In March the Bureau’s chief executive Dr Robert Vertessy told Radio National that his agency had evolved “from what was once just a straight weather service to what I would call now a more broad-based environmental intelligence agency”.
It provides weather and climate forecasting, tsunami warnings, tide predictions, water resources and even space weather.
There is no clear picture yet how much the breach will cost to fix or how long it will take but the critical nature of the bureau’s services means its systems cannot be switched off for repair.
In the words of one source: “It could take years and cost hundreds of millions of dollars to fix.”
Cyber attacks traced to Chinese army building in Shanghai
The United States has repeatedly blamed China for cyber attacks on its agencies and American businesses.
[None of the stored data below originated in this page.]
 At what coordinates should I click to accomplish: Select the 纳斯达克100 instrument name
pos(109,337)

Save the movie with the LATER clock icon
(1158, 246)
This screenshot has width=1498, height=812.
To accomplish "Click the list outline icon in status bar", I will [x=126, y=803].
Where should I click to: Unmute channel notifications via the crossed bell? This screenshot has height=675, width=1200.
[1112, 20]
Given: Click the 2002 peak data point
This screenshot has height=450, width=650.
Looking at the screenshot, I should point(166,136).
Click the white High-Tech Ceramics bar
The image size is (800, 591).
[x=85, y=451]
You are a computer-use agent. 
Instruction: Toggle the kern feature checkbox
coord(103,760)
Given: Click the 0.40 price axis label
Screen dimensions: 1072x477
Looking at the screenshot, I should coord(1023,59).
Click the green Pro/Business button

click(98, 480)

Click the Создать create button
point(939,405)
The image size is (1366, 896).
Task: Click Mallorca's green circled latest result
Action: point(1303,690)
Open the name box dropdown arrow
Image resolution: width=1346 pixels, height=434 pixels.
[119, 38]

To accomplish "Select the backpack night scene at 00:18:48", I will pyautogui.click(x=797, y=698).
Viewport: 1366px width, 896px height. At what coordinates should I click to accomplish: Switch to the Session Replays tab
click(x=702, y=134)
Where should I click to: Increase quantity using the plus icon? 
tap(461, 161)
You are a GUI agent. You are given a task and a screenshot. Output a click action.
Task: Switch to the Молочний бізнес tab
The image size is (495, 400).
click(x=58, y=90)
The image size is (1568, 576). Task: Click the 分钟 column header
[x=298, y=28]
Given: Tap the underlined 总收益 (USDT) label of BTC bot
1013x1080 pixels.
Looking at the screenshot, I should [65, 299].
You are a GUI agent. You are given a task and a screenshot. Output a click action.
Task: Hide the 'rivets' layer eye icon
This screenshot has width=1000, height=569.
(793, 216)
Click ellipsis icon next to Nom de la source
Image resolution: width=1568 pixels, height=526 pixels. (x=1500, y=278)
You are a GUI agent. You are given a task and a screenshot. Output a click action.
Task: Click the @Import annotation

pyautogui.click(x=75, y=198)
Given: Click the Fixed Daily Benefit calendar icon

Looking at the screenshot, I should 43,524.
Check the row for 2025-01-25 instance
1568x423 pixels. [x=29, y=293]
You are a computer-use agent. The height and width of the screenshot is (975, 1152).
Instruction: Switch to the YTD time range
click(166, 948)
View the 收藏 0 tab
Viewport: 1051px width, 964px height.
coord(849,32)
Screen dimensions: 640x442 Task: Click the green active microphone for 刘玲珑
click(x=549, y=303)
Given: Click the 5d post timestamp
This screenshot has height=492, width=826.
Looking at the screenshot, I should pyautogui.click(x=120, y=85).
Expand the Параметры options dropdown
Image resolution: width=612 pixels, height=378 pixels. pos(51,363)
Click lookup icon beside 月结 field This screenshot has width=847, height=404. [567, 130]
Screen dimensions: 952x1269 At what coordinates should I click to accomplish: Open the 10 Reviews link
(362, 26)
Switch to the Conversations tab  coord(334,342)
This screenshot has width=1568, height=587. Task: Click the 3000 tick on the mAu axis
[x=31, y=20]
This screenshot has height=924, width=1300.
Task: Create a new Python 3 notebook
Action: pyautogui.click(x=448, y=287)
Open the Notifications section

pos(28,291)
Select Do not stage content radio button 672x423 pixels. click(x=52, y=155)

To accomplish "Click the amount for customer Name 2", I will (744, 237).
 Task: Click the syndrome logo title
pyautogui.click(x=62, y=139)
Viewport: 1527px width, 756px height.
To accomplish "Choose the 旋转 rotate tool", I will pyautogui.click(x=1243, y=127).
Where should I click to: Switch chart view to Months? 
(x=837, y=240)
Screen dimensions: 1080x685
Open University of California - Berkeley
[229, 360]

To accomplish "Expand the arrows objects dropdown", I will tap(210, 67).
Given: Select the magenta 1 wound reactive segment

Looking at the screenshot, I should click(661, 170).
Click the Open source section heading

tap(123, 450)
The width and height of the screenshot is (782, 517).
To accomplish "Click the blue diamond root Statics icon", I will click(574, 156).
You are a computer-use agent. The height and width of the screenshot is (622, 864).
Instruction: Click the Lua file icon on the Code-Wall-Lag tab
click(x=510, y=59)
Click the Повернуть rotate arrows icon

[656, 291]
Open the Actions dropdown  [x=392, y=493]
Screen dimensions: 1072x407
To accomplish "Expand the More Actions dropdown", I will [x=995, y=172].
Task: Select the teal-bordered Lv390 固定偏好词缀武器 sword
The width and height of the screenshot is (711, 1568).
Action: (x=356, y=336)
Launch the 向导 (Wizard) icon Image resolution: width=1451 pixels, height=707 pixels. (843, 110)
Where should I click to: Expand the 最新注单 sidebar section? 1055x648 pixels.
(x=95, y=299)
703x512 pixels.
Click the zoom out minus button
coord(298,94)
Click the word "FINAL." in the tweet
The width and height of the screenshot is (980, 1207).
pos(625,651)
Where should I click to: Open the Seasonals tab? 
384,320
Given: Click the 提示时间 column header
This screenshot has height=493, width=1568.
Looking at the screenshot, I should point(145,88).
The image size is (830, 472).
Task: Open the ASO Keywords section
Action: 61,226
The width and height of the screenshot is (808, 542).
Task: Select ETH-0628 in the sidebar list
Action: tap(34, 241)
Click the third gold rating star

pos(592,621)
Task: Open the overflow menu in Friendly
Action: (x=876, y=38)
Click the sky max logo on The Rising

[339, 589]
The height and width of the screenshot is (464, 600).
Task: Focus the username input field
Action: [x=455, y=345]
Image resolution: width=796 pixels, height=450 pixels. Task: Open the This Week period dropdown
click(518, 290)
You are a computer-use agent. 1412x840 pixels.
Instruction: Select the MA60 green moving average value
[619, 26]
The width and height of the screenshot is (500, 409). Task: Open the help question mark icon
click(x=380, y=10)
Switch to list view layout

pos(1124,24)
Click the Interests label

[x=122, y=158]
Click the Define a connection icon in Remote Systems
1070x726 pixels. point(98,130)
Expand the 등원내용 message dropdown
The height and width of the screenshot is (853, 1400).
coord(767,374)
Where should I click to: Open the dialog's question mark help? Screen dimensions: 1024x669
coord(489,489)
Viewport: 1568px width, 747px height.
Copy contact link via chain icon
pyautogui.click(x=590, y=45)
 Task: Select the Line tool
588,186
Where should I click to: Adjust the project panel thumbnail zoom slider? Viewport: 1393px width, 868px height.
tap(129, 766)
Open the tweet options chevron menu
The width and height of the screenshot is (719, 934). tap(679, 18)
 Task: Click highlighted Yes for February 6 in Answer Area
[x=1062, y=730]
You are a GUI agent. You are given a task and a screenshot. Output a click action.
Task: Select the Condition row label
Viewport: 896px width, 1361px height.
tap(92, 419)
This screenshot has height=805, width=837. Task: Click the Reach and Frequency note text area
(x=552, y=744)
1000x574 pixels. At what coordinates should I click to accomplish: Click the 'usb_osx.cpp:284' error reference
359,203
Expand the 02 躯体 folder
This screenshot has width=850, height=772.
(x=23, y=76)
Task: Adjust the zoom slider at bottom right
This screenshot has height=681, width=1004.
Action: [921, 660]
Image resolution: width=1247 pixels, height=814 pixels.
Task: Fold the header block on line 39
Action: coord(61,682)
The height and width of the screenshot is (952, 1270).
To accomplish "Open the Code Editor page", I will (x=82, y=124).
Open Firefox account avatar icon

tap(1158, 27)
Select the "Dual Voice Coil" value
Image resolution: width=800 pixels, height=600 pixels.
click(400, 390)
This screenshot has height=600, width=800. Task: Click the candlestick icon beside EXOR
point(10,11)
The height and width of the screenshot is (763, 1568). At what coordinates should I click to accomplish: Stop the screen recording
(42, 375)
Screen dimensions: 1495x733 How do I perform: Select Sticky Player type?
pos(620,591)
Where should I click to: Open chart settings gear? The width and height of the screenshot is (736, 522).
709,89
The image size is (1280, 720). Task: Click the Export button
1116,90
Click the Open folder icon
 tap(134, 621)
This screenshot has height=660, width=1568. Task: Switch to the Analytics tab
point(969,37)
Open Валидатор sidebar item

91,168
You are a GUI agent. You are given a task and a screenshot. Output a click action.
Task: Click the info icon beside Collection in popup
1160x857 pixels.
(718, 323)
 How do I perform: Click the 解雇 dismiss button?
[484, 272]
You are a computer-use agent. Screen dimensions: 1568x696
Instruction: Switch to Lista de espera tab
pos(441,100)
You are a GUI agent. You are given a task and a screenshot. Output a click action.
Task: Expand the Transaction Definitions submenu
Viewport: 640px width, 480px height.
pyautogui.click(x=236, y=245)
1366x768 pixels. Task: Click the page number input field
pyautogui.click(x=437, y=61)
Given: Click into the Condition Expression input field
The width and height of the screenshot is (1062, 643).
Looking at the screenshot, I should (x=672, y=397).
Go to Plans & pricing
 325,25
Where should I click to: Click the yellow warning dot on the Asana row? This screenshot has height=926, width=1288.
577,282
At a meeting in September, US president Barack Obama raised it with his Chinese counterpart Xi Jinping.
The Chinese president warned against politicising the issue and said China had a lot to lose from cyber crime.
China has noted that America also devotes a lot of resources to cyber warfare, as do many other countries.
Australia has been recruiting cyber warriors, with the Australian Signals Directorate hiring IT professionals who can put themselves “in the shoes of the hacker”.
The most detailed publicly available study of China’s capabilities was published by American computer security firm Mandiant in 2013.
Mandiant tracked dozens of groups around the world but focused on one of the most prolific, which it traced to a People’s Liberation Army building in Shanghai, Unit 61398.
The report said the reason the unit was “able to wage such a long-running and extensive cyber espionage campaign in large part because it receives direct government support”.
In its first unclassified threat report this year the Australian Cyber Security Centre said the cyber threat to Australia is “undeniable, unrelenting and continues to grow”.
The Centre said it “sees daily cyber espionage activity targeting Australian Government networks”.
“Cyber adversaries will target the weakest link; if the network security of their primary target is robust, they will move to secondary targeting of other networks that may hold the same information but are easier to compromise.
“A cyber adversary is an individual or organisation (including an agency of a nation state) that conducts cyber espionage, crime or attack.
“Foreign state-sponsored adversaries, including nation-states, seek economic, foreign policy, defence and security information for strategic advantage. Such adversaries have traditionally possessed the most advanced and sophisticated tools to conduct their activities, sometimes maintaining access to an organisation’s network for years at a time to steal the information they require. These adversaries are most frequently identified as Advanced Persistent Threats (APT).”